Runlu Li — my Godnephew and me in front of Sky Temple, Beijing
One of the biggest problems, when talking about evolving societies, is the natural critical expectation of an evolved society to get everything right. Just like there are no perfect people, there are no perfect societies. We all have our weak points.
Here, Spiral Dynamics can do an excellent job of giving guidelines on how to find the holes, or at a minimum, where to start looking. A great example might be China in the 20th and 21st Century.
China at the beginning of the 20th Century was a mess. Its government was really not a government, and regional warlords ran most of the show. China had never really emerged from its dominant governmental form of narcissistic authoritarianism that made up the majority of its vast history. The result of 2000+ years of relatively constant v-Meme assertion, however, was one of the most sophisticated forms of arguably empathetic authoritarianism in history. Chinese culture was, and still is, even post-Cultural Revolution, extraordinarily complex, and I’ve talked about how things like chengyu buffered the population from the excesses of the Emperor, as well as the modifications offered up through Confucianism and Legalism.
WWII led to further fragmentation, rule by the Japanese in the north, and eventually, the collapse of the Kuomintang government, which then led to one of the most destructive and austere forms of authoritarianism on the planet — rule by Mao Zedong, and the reduction of Chinese society into two classes — party members and non-party members. What is interesting about all this is that it is very difficult to second-guess history. Would modern China have been possible without the narcissistic psychopathic excesses of Mao? Without the Great Leap Forward, or the Cultural Revolution? With China’s chronic problems with overpopulation, there are huge questions in how one gets to a society where individuals might be valued, when there is such an excess number of them. This is NOT intended as an apologia for a cruel and vicious regime. But the agricultural reforms implemented by Mao also broke the back of the regressive authoritarianism present from the various warlord periods. As wild as it may seem, Mao was a strange agent of societal evolution for China.

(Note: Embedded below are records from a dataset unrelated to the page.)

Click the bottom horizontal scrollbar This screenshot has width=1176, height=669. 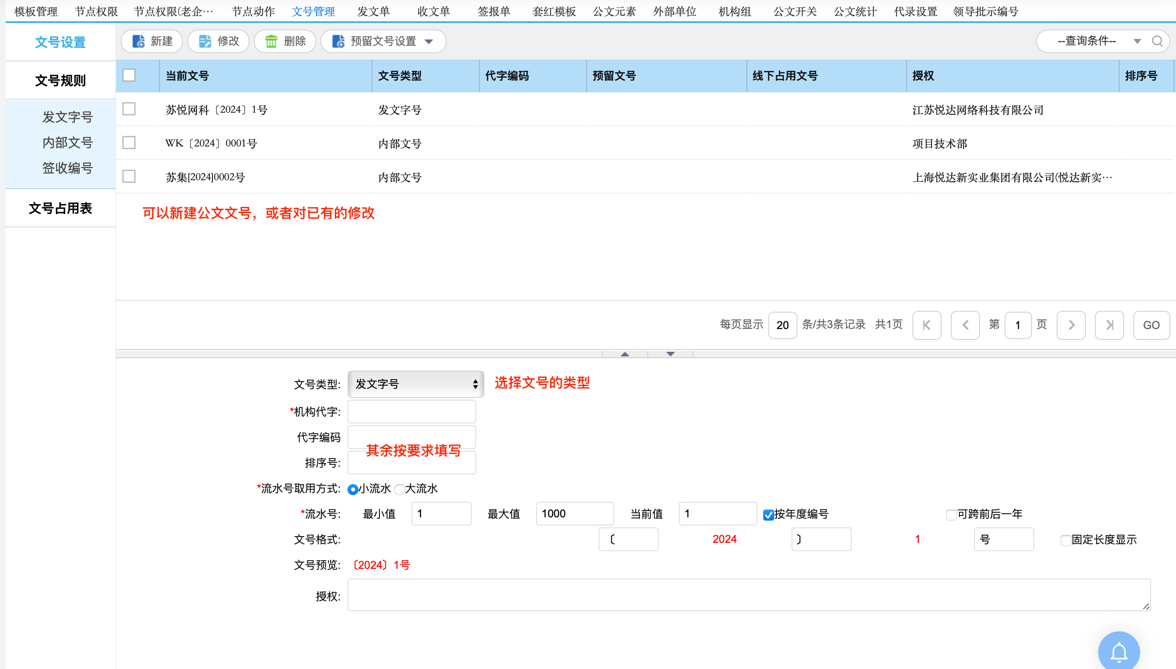(400, 353)
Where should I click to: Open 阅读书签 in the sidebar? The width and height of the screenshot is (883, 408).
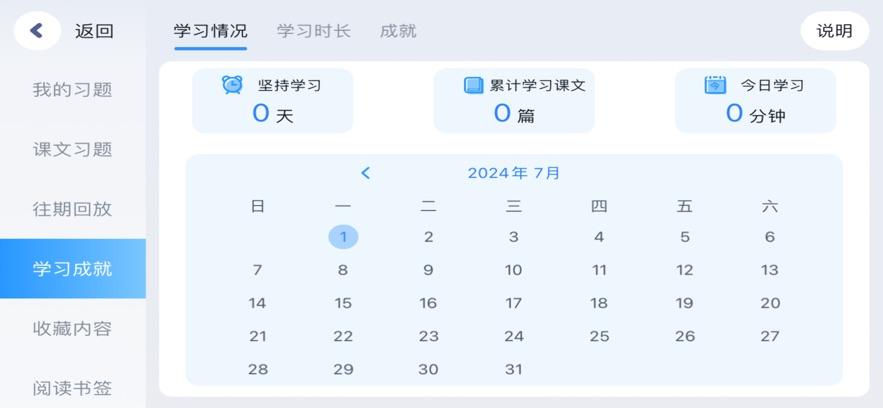(x=72, y=389)
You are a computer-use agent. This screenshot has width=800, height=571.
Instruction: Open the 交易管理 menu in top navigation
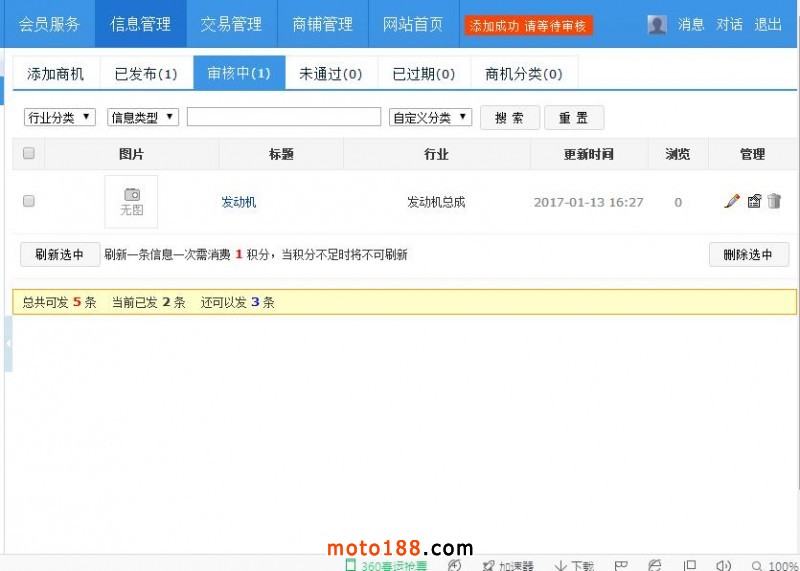tap(231, 24)
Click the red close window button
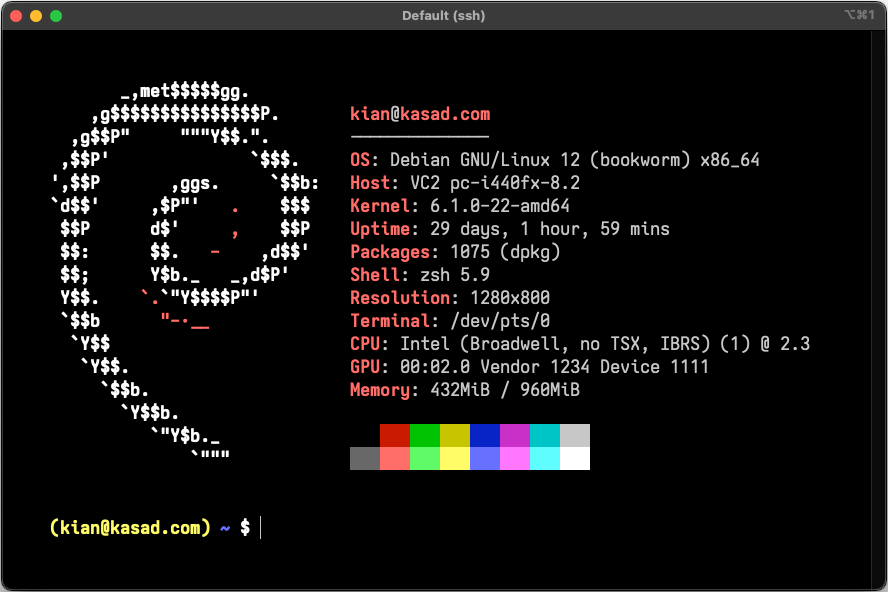This screenshot has height=592, width=888. click(16, 16)
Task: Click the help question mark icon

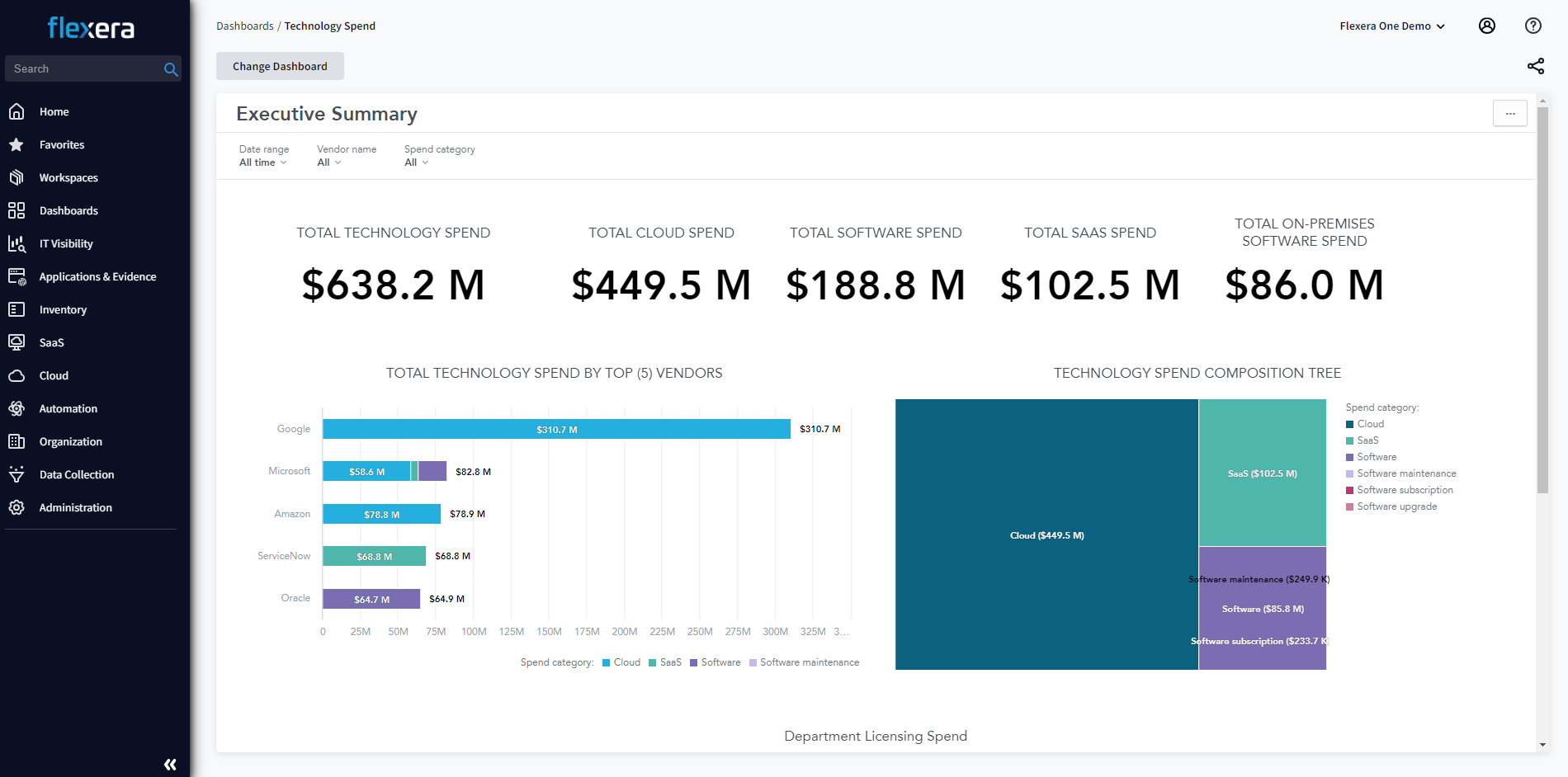Action: click(1533, 26)
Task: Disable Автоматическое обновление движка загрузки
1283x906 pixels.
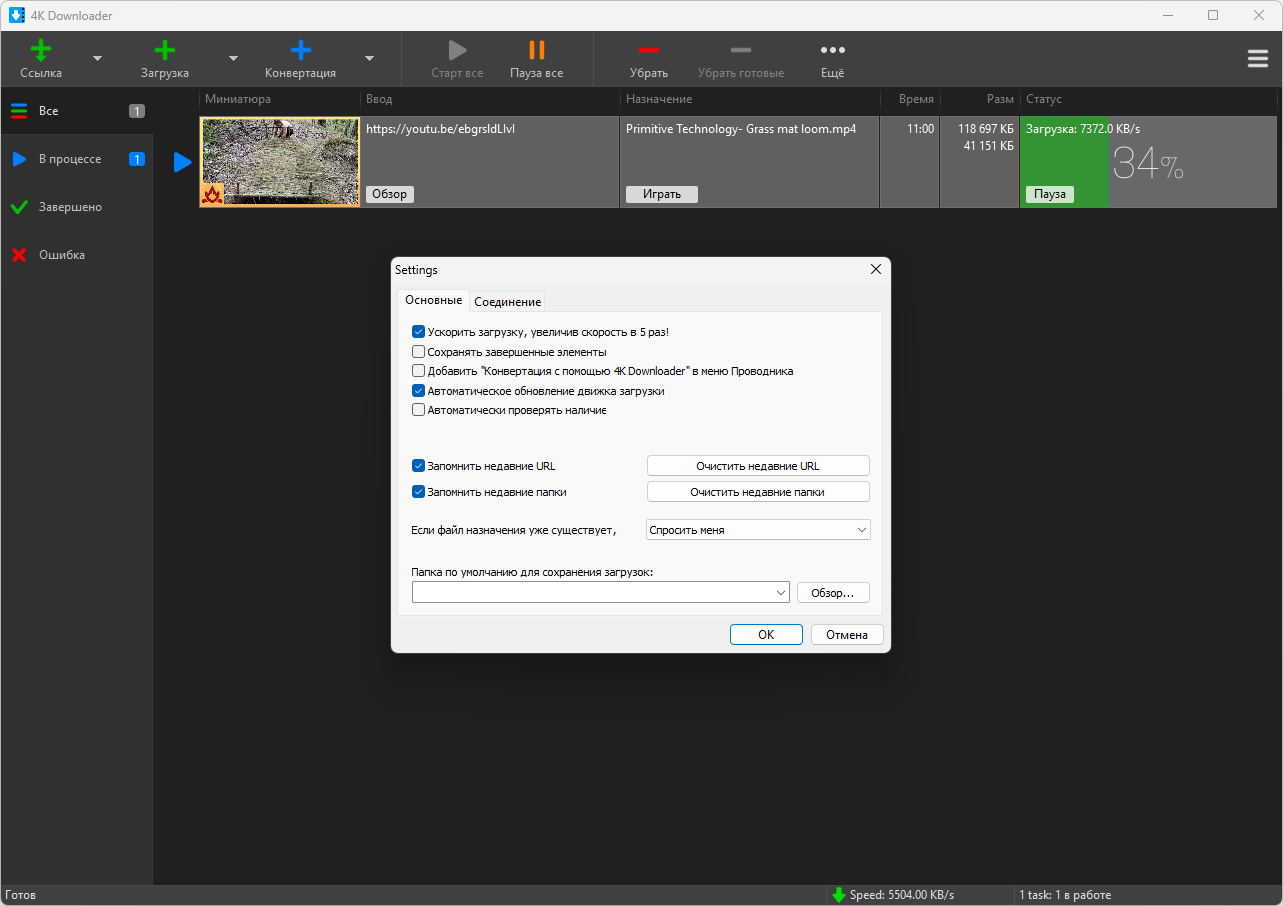Action: click(x=418, y=391)
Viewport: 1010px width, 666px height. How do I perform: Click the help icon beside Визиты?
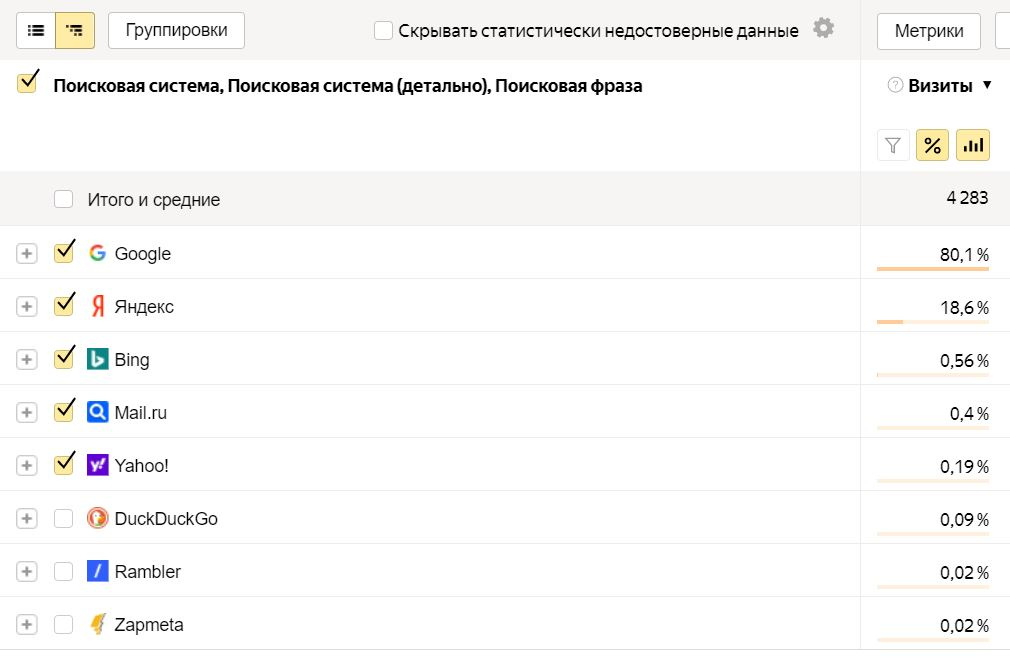coord(895,86)
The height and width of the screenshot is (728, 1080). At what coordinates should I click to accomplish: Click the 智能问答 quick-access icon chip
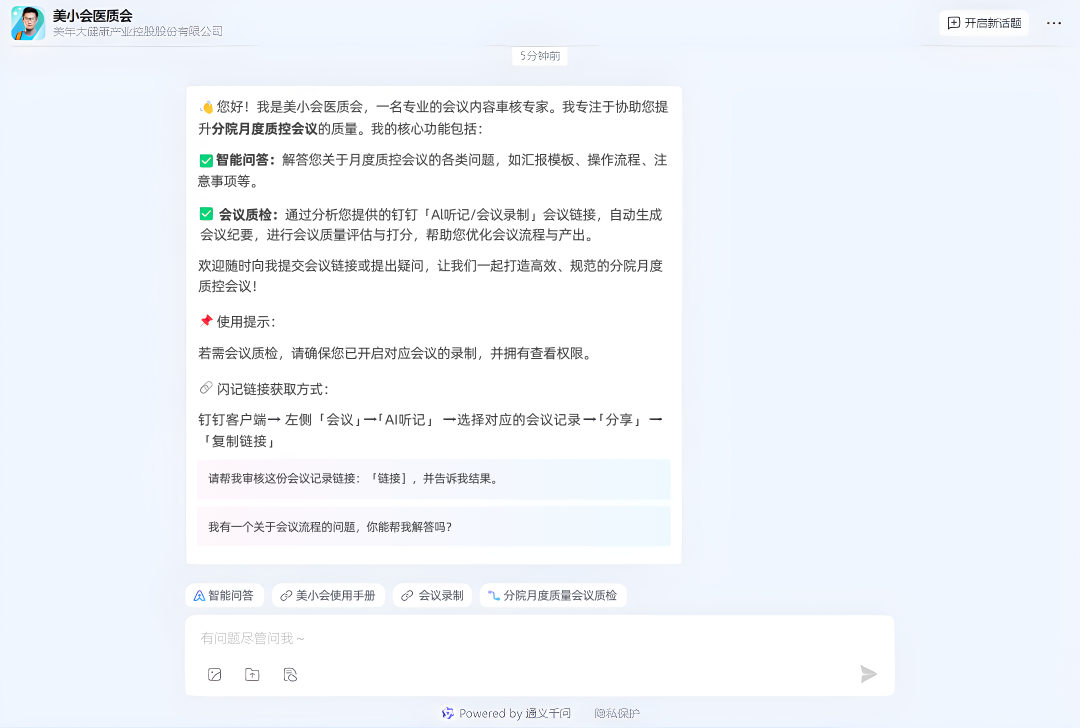pos(199,595)
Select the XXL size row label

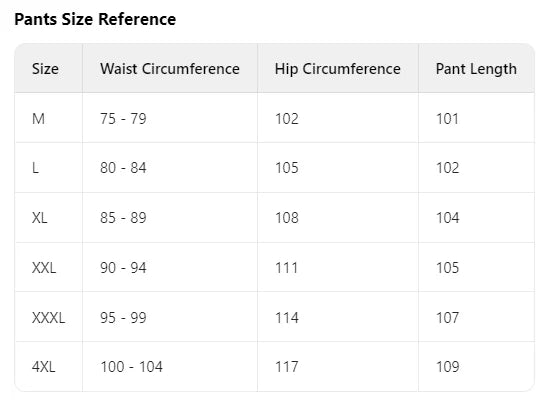(44, 268)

He established an unstructured sense of a Legalistic v-Meme ‘We Mode’ that elevated the peasant class, while killing a lot of the landed gentry — somewhere between 1-2 million landlords were executed. This came with enormous informational cost — no question. But it also dismantled a social structure that had been in stasis for thousands of years.
After Mao’s death, Deng Xiaoping implemented many of the economic reforms (Performance-based v-Meme) that led to China’s current prosperity. The numbers of Chinese peasants lifted into the middle class in the last twenty years is staggering — it is estimated that the Chinese middle class now composes approximately 68% of the population.
Yet China as a whole still has a relatively undeveloped legal system. Most of the population do not believe in the courts. IP theft is commonplace (and well-publicized) and the lack of ability (that comes out of a poorly developed Legalistic v-Meme) to develop uniform codes and standards dramatically affected the ability of China to even have a civil airspace. You can’t have commercial aviation in an Authoritarian v-Meme setting. What happens when the boss is asleep? Who gets to land first?
Relationships in China are still primarily externally defined. I’ve mentioned earlier in this blog that if you see two people fall in love in a Chinese movie, you can be sure that this will result in their death at some later point. But the effects of increased peer-to-peer communication are changing China. There is a growing environmental movement. Some of it is local and independently emergent. But what is fascinating is that the Chinese government realizes that there is no way to avoid the development of SOME kind of environmental movement, as Chinese pollution problems are so bad. Keeping with the v-Meme of external relational development, the Chinese government has set up GONGOs — Government Organized Non-Governmental Organizations — whose purpose is to be concerned with various environmental issues that the government may be slightly on the other side. By setting these up, the government intends to control their activities.
But the reality is you can run, but you can’t hide from the fundamental empathetic physics present in sentient development. Membership in the GONGOs is self-selected. Which means like-minded people are going to meet, and start the data-driven evolution out of their former belief systems. They, by virtue of being involved with each other in that independent, self-selected fashion, will start demanding real laws, and real data-driven solutions. My bet is that between the One-Child policy, which is going to force an entire generation out to make friends, and the environmental movement in China, we will finally see the backfilling in of the Legalistic v-Meme that was skipped by Deng, and an increased developed empathy across the country — perhaps even to some level of communitarianism. Sure, it will take 20-30 years. But it’s on its way.
Further reading: McKinsey reports are a great research resource for a broad range of issues. This one is on China’s emergent middle class. And this one is on the Chinese consumer of 2020. The reports focus mostly on aspirational capitalism and ignore the other trends that accompany an increase in purchase of status-based goods — namely diversity of goods, and the increase in empathetic identification that becomes important as consumer goods become increasingly fractionated — as well as the demand for design thinking (and the creative networks) to make those goods with a Chinese cultural flavor. But that’s a topic for another blog post.